**GIVEN RECORDS:**
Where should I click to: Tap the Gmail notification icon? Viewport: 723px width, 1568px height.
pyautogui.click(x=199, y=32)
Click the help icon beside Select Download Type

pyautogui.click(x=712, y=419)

==

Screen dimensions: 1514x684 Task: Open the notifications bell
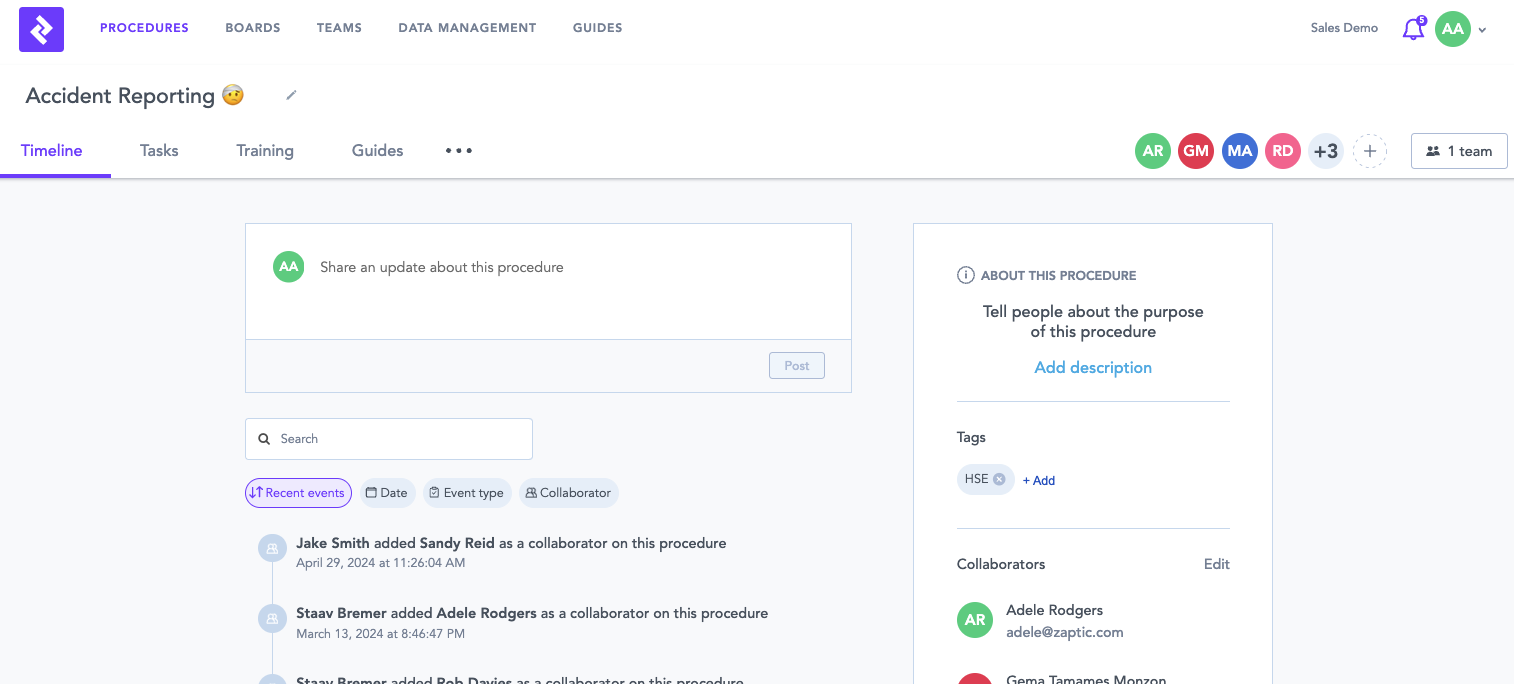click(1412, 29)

**TASK GOAL:**
Output the listing lines word for word, beginning at the line that has "Where should I" and stopping after the line that has "pyautogui.click(x=712, y=419)".

**SOLUTION TO THE PROBLEM:**
Where should I click to: Tap the Gmail notification icon? Viewport: 723px width, 1568px height.
pyautogui.click(x=199, y=32)
Click the help icon beside Select Download Type

pyautogui.click(x=712, y=419)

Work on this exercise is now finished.